The problem I found is that all Dagger examples in Kotlin don’t mix Kotlin and Java up. If you follow any tutorial on the Internet, you have to use the Kotlin Annotation Processor (kapt) in your gradle file and compile your project against it. I spent a lot of time trying to figure out how to integrate kapt with the java annotationProcessor… Wasted a lot of time!

The thing is… you don’t need kapt at all!

Everything just works with your current build.gradle!

compile "com.google.dagger:dagger:2.8"    
annotationProcessor "com.google.dagger:dagger-compiler:2.8"

Don’t waste your time making it more difficult than it is, That works for both Java and Kotlin.

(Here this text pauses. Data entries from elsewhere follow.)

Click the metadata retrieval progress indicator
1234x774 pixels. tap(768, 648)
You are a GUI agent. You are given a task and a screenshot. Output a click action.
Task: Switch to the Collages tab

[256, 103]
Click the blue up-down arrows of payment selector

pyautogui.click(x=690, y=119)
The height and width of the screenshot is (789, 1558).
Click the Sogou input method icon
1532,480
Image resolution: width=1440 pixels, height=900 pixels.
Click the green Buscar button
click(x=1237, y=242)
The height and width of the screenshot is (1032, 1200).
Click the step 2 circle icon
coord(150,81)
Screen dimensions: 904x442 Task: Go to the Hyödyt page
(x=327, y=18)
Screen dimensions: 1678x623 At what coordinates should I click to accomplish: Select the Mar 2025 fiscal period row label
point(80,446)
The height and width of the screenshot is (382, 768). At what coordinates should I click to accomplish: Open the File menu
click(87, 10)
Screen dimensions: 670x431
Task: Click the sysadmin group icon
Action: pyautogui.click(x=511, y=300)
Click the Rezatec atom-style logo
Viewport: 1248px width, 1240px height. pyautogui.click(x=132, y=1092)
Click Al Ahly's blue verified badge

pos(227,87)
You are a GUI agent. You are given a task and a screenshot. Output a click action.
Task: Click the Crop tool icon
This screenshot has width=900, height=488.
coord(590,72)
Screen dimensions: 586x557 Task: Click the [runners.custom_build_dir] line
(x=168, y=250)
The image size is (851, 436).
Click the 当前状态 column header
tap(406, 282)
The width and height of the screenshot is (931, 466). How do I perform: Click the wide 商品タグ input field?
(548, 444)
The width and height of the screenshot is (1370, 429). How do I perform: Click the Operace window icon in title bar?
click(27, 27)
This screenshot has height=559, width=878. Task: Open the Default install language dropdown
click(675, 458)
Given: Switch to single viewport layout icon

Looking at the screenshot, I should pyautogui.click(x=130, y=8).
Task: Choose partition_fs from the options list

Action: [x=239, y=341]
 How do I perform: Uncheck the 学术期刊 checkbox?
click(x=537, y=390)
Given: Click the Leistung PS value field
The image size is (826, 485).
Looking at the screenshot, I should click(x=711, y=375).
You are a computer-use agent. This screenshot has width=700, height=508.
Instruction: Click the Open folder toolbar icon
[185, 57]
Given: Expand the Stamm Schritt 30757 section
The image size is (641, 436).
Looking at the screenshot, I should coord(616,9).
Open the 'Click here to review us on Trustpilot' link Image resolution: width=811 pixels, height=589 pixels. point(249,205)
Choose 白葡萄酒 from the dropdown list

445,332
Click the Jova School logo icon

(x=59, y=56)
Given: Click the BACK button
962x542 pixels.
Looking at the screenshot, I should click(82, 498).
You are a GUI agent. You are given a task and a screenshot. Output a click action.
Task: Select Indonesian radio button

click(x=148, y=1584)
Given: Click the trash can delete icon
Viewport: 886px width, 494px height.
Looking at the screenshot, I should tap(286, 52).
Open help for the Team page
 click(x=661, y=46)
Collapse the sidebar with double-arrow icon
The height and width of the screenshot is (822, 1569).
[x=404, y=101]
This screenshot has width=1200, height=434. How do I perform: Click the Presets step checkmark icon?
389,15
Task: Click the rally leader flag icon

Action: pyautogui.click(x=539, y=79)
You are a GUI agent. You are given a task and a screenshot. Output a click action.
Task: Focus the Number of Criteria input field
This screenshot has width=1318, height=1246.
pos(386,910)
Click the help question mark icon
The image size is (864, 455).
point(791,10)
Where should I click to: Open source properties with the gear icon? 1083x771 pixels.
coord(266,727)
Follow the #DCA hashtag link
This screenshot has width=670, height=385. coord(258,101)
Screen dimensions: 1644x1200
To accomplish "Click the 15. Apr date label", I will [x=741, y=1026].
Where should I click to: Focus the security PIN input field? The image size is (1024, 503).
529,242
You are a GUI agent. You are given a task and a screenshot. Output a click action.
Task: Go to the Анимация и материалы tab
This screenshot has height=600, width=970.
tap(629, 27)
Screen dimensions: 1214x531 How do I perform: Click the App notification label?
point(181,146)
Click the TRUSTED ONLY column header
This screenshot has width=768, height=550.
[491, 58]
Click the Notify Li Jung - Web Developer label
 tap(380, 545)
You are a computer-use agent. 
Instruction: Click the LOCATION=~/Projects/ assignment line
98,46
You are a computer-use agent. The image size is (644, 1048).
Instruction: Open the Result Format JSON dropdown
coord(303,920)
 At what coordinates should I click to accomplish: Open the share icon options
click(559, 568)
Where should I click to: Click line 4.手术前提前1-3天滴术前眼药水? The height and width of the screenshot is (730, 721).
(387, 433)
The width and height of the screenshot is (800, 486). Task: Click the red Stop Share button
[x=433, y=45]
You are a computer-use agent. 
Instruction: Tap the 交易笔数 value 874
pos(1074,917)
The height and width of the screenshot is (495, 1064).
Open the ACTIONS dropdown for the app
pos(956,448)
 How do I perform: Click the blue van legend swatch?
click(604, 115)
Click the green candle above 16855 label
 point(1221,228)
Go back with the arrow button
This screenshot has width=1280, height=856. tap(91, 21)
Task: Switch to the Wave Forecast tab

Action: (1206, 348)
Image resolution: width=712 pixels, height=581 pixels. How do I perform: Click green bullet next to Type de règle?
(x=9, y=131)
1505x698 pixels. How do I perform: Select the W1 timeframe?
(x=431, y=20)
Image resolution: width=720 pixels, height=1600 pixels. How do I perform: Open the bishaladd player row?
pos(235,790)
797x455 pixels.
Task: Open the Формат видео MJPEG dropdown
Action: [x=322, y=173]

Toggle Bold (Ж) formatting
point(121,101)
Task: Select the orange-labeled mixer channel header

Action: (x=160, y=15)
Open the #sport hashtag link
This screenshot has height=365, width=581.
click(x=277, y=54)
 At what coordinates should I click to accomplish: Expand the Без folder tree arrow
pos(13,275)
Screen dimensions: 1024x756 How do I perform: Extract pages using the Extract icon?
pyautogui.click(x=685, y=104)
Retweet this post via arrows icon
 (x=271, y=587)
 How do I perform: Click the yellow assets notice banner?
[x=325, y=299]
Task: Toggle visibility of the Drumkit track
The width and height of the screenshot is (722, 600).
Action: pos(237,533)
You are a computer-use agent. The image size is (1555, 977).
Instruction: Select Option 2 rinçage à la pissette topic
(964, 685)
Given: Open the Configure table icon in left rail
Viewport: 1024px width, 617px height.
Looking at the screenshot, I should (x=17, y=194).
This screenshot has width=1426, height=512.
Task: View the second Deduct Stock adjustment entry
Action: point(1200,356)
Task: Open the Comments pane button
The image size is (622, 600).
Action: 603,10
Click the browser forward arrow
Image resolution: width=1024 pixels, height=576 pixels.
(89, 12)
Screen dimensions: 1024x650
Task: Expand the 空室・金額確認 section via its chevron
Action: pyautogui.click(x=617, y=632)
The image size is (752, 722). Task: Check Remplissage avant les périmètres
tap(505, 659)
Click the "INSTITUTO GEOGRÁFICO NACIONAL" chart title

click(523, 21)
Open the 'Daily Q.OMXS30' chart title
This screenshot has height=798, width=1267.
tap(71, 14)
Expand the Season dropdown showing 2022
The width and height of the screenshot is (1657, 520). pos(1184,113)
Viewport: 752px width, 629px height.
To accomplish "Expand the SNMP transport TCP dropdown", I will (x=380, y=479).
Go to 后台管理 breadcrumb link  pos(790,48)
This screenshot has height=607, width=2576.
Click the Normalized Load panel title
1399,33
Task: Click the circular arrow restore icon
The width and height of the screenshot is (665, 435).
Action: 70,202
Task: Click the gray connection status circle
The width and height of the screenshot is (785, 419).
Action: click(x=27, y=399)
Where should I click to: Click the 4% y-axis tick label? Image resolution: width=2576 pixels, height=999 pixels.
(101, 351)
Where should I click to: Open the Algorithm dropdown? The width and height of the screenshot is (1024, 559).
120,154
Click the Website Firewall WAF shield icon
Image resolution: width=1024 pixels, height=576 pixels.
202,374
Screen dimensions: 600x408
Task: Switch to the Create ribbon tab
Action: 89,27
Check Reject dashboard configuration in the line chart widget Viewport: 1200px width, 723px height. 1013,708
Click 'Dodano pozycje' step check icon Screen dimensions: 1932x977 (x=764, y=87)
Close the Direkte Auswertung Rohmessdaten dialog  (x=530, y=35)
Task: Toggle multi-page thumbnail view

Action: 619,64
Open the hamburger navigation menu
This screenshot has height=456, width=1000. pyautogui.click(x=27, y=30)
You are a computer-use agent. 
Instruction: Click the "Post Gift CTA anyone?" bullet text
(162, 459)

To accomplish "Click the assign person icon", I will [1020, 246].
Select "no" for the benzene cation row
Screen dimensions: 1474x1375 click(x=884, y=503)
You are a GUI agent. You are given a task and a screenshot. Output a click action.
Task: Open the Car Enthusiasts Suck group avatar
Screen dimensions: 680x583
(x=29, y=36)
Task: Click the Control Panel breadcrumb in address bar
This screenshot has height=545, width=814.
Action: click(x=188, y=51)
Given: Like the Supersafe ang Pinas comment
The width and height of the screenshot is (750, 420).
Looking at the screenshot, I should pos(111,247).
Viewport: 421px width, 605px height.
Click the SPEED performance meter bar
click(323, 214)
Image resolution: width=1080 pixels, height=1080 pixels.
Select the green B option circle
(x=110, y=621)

In Java, you can do some injections with this code:

@Singleton
public class MyClass {

private final UserManager userManager;

@Inject
public MyClass(UserManager userManager) {
this.userManager = userManager;
}
}

You can do the same in Kotlin with:

@Singleton
class MyClass @Inject constructor(val userManager: UserManager) {

}

You can use Dagger annotations in Kotlin and in Java with the project being configured in Java. If you have a standalone Kotlin project, then you’d need kapt.

EDIT NOTE:

Nick Capurso was having some problems trying to generate the Dagger graph within Kotlin tests. If you need to address these kind of problems you might need kapt.

To fix it, you just need to update annotationProcessor with kapt and the generateStub option set to true:

kapt {
generateStubs = true
}

dependencies {
...
compile 'com.google.dagger:dagger:$daggerVersion'
kapt 'com.google.dagger:dagger-compiler:$daggerVersion'
}

Mockito

The same happens with Mockito. You don’t need to change anything in your build.gradle file! Just use the annotation as if it was Java. No changes required.

class MyClassTest {

@Mock
lateinit var mockUserManager: UserManager

lateinit var myClass: MyClass

@Before
fun setUp() {
MockitoAnnotations.initMocks(this)
myClass = MyClass(mockUserManager)
}

@Test
fun testFunctionality() {

}
}

Easy, right? The only problem you might face is that Mockito cannot mock final classes and by default, Kotlin classes are.

You might have to use another mocking library or make the Kotlin class and methods open.

Proguard

There’s no need to add Kotlin classes to Proguard. Seems like it handles them automatically. Gradle runs the following tasks when creating a release build.

  • :app:compileReleaseKotlin
  • :app:compileReleaseKotlinAfterJava
  • :app:copyReleaseKotlinClasses

Adopting Kotlin in your organization

Do you work in a large organization and you feel like Kotlin is the way to go? I found Christina Lee’s talk at Google I/O ’17 quite good to help you adopting Kotlin in your organization. Don’t forget to shout out!

Summing up

Integrating Kotlin with your huge Android project is ridiculously easy! Everything works out of the box and you’re not required to do any weird changes.

Try it out! Switching to Kotlin is going to pay off at some point. I’ve already found use cases that reach Java limits and match perfectly with the benefits that Kotlin brings to our table. Super excited about it.